At the time of writing, the gold chart on Deriv MT5 shows strong upward momentum. The metal remains near the upper edge of its long-term ascending channel, while RSI readings indicate potential exhaustion in the short term. The MACD histogram continues to print higher highs, confirming that the broader trend remains intact.

Daily chart of XAU/USD (Gold vs US Dollar) showing a strong uptrend with bullish momentum.
Source: Deriv MT5

Gold investment strategy amid Treasury market uncertainty

The 2025 landscape signals a new era for portfolio hedging. Gold’s surge above $4,000 reflects not just inflation concerns but a deeper trust shift away from government-backed assets.

For traders and investors, this reinforces gold’s role as a strategic store of value during fiscal instability. On Deriv MT5, gold can be traded alongside major indices, currencies, and commodities under one account. 

Tools like Deriv’s trading calculators accurately estimate margin, contract size, and pip value, supporting precise position management in volatile conditions.

Gold trading strategies on Deriv MT5

Deriv provides several ways to trade gold, tailored to different trading styles and risk profiles.

Deriv MT5 offers access to spot gold (XAU/USD) with spreads starting from 0.3 pips, high execution speed, and deep liquidity suitable for both individual and institutional clients.

To support decision-making, Deriv’s calculators and in-platform tools allow clients to evaluate position size, margin requirements, and risk parameters in real time. Combined with integrated stop-loss and take-profit functionalities, these resources enable disciplined portfolio management when trading volatile assets like gold.

For more background on the changing dynamics of gold and safe-haven assets, explore Deriv’s gold insights and related analyses on commodities and macroeconomic shifts available on the Deriv blog.

Disclaimer:

The performance figures quoted are not a guarantee of future performance.

FAQs

Why are gold prices still rising even though Treasury yields have stayed flat?

Because yields are no longer being viewed as a sign of safety, in 2025, stable yields will reflect ongoing fiscal stress and concerns over U.S. debt levels. Investors are turning to gold as confidence in traditional safe-haven assets weakens, making the metal more responsive to institutional and political uncertainty than interest rate movements.

Has the gold–Treasury hedge permanently broken down?

While short-term realignments are possible if yields fall during a slowdown, many analysts see 2025 as a structural turning point. Gold and Treasuries now move in tandem more often, both responding to debt and inflation concerns rather than offsetting each other as they traditionally did.

How has the breakdown in correlation affected gold trading behaviour?

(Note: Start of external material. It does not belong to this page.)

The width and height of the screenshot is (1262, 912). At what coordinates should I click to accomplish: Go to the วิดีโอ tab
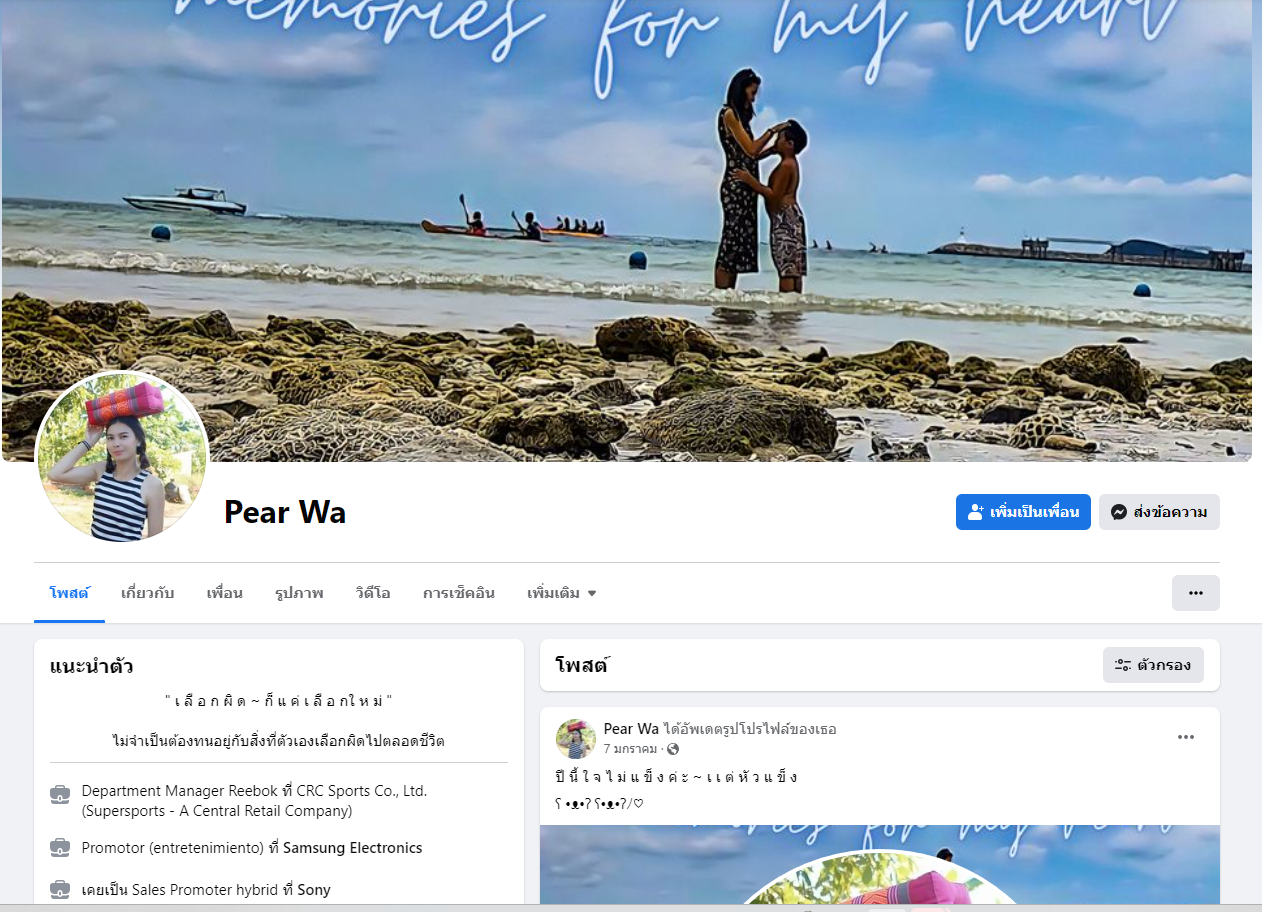(x=373, y=593)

The shift has made gold trading more event-driven and less tied to U.S. yield fluctuations. Price reactions are now driven by fiscal data, central bank buying, and inflation readings rather than pure monetary policy expectations. This has led to higher trading volumes and more volatility in intraday gold markets.

Is gold still a safe-haven asset in 2025?

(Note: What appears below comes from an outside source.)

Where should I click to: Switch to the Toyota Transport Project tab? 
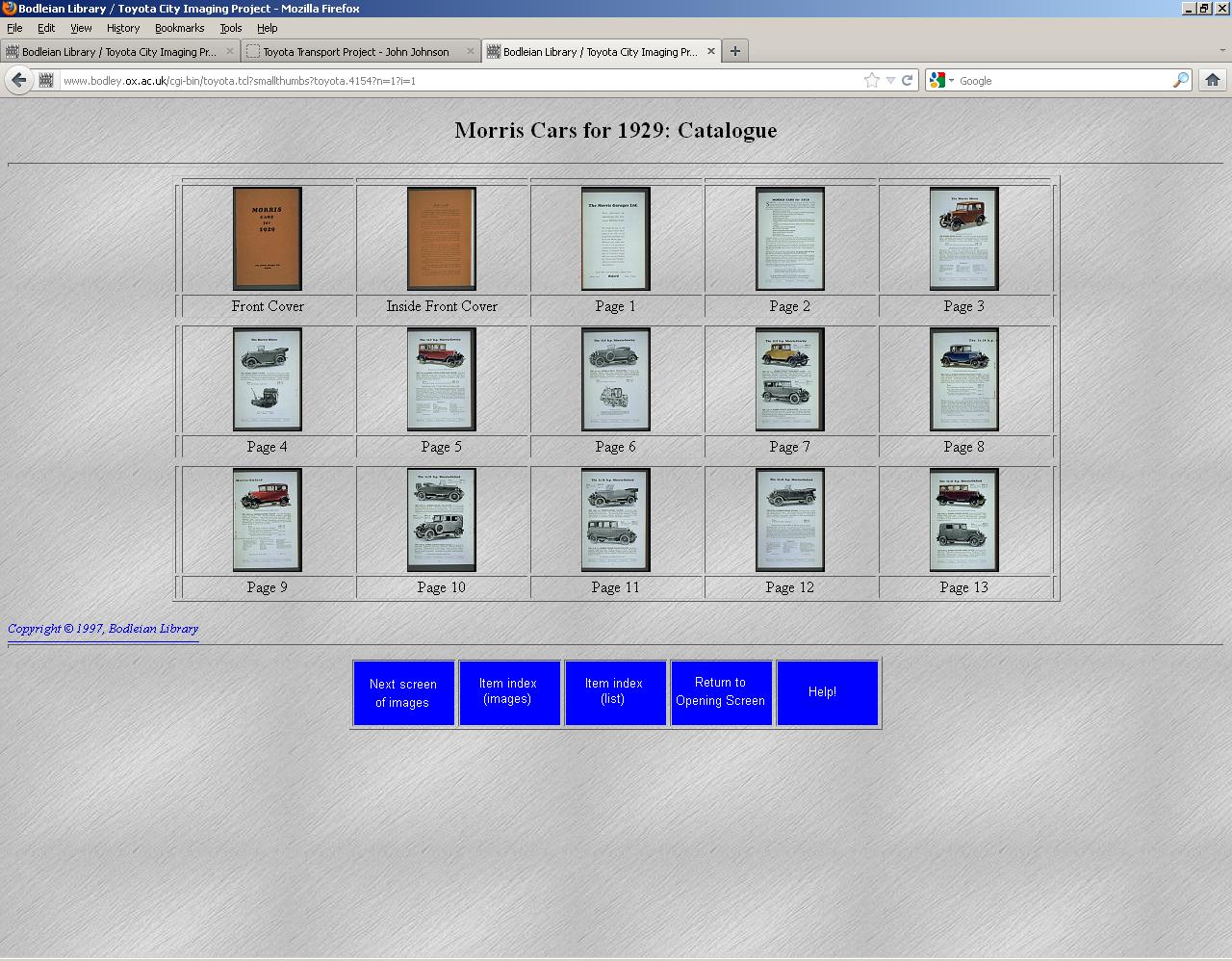tap(356, 51)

Yes - but its role has evolved. Gold remains a preferred store of value during uncertainty, but it now acts as a hedge against fiscal credibility rather than just inflation. The breakdown in the gold–Treasury correlation reinforces gold’s independence from government or currency risk.

What macro factors are driving gold demand this year?

Persistent inflation, record U.S. debt issuance, and a weaker dollar have pushed both institutional and retail investors toward hard assets. Central banks, particularly in emerging markets, have also accelerated their gold purchases to diversify reserves away from the U.S. dollar system.

Could falling Treasury yields later in 2025 change gold’s trajectory?

Possibly, but the link would likely remain weak. A drop in yields might offer temporary support to bonds, yet gold’s current rally is underpinned by deeper issues - fiscal imbalances, geopolitical tensions, and sustained central bank demand. These structural forces could keep gold resilient even if yields decline.